Towards whole-brain electrophysiological readouts of the mammalian nervous system: injectable electromagnetic probes for MRI

Neuroscience 02:05 PM - 02:35 PM (America/Detroit) 2021/06/10 18:05:00 UTC - 2021/06/10 18:35:00 UTC
There is currently a surging effort to develop technologies for recording neural activity from the entire volume of the brain in parallel. Whole-brain direct readouts of neural signals will be critical to understanding the elusive cross-regional communication grid underlying brain function and dysfunction. The goal of Dr. Hai's New Innovator Award is the development and application of a new form of brain imaging using electromagnetic circuits that can be deployed throughout the brain and provide parallel volumetric electrophysiological readouts of neural activity. The project relies on advances made by the principal investigator, demonstrating tetherless microelectronic neural interfaces that transduce neurophysiological events wirelessly to detectable magnetic field perturbations, that are monitored by magnetic resonance imaging (MRI). By combining the unique three-dimensional capabilities of MRI to obtain functional readouts from the entire volume of the brain, with electromagnetic probes-that can directly record electrophysiological neural activity in-situ and transmit its response to the MRI hardware-this project is aiming to transform the way we acquire brain signals.

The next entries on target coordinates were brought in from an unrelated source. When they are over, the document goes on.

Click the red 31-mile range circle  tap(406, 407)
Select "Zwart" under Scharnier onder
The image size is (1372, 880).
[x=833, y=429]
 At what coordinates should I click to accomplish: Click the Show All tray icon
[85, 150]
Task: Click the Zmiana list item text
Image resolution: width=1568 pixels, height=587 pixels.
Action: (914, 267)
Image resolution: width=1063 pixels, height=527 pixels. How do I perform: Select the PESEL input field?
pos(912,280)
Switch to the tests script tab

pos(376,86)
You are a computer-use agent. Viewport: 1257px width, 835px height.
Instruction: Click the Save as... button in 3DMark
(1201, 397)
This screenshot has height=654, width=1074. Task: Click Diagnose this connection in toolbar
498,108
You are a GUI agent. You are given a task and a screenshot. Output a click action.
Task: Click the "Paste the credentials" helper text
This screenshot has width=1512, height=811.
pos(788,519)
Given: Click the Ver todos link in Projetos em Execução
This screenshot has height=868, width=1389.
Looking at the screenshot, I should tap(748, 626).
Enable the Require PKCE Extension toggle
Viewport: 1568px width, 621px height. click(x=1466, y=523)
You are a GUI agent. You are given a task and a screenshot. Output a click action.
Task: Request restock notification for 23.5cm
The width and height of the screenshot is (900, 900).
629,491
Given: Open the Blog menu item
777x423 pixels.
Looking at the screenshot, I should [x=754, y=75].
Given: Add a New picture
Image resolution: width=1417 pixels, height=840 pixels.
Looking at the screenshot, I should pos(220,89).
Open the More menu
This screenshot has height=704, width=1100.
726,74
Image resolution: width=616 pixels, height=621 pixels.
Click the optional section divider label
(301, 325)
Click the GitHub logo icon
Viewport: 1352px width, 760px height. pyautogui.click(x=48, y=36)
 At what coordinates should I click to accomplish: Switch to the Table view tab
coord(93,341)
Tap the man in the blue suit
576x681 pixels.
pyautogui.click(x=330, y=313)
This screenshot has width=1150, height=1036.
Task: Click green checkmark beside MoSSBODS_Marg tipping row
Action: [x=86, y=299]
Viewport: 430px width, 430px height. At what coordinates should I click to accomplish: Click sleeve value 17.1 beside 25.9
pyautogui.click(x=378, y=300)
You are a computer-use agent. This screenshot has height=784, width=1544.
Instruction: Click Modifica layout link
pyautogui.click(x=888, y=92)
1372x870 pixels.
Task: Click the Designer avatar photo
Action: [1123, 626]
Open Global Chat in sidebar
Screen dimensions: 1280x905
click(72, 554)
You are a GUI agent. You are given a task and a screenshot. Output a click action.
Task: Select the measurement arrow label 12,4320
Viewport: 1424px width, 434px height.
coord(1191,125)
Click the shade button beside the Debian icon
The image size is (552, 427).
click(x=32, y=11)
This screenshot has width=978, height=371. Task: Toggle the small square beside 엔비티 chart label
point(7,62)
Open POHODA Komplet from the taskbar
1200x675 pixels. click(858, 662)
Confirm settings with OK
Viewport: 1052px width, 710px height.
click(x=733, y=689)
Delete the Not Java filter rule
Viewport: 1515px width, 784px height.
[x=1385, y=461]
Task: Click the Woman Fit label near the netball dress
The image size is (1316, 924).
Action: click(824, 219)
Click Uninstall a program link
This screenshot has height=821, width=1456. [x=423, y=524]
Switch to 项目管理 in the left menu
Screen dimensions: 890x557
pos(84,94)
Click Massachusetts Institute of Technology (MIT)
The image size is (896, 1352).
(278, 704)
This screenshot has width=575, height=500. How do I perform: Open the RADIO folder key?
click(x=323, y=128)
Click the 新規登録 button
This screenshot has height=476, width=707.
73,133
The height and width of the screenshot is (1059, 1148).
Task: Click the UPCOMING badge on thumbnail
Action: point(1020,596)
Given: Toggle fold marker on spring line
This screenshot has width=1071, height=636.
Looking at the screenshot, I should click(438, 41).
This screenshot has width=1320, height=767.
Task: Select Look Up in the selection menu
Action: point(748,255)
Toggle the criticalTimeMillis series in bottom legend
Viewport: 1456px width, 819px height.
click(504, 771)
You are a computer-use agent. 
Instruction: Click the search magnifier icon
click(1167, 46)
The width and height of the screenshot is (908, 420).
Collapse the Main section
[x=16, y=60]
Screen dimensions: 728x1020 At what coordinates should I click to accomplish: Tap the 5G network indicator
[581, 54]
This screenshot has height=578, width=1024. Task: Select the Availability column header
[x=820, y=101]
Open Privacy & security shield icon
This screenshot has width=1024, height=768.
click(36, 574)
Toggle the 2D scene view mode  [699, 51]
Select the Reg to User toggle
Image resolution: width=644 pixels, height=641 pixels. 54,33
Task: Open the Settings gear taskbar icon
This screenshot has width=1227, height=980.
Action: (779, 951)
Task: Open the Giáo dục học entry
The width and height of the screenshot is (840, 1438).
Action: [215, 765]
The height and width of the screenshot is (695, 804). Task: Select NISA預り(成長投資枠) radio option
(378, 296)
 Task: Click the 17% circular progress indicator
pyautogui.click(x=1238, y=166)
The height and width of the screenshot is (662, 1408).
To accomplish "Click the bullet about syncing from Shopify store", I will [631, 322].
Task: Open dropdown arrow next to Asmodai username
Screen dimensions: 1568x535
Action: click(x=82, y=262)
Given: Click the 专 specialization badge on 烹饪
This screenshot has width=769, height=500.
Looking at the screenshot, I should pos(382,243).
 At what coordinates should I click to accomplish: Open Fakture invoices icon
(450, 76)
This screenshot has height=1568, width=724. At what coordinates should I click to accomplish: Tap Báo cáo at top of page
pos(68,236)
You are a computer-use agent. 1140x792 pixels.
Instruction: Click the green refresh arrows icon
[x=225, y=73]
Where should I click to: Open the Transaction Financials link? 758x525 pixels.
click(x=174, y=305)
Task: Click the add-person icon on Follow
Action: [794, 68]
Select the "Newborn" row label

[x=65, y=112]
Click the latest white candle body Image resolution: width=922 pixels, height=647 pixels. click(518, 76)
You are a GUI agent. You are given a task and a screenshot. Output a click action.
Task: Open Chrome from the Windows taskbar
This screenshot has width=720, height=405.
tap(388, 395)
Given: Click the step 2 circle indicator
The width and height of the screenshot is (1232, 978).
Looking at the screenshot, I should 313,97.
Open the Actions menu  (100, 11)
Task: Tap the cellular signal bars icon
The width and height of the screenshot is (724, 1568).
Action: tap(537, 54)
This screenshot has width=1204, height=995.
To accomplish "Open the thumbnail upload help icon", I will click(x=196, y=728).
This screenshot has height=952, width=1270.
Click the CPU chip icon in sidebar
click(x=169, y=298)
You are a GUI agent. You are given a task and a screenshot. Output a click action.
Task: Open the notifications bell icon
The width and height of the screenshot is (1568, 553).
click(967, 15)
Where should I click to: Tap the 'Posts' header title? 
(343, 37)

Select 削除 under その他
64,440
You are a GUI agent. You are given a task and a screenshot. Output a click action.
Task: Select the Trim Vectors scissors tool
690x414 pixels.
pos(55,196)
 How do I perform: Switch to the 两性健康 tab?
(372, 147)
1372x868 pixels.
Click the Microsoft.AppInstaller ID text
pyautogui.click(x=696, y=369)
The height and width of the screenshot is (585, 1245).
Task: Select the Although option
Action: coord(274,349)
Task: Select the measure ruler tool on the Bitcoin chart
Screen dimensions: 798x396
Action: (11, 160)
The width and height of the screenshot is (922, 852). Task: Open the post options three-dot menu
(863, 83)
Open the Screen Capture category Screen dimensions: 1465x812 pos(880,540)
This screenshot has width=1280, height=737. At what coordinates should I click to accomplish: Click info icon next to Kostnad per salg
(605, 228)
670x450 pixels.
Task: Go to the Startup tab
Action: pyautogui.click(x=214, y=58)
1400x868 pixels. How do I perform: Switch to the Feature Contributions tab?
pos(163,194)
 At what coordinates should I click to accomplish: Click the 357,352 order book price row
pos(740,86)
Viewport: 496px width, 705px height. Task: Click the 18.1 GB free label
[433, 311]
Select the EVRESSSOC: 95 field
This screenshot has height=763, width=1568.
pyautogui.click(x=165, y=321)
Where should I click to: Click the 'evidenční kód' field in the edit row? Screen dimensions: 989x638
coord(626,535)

Dr Hai's group uses nanofabrication methods to pioneer cell-sized wireless probes, while employing existing state-of-the-art MRI-compatible microelectrode arrays in rodents for rigorous validation of new technologies and for decoupling electrophysiogical readouts from intrinsic fMRI blood-flow signals. The neuroelectronic MRI probes developed under the umbrella of this award will augment current brain recording capabilities, by presenting a different approach whereby minimally invasive devices are powered by the MRI scanner itself without bulky on-board power, and secondly, by interacting with the imaging scanner to transmit electrical neural activity to the detection hardware outside of the brain with no requirement for a tethered connection. The sensors will be used to directly detect electrical neural activity in three-dimensions and tracing the origins of brain physiology.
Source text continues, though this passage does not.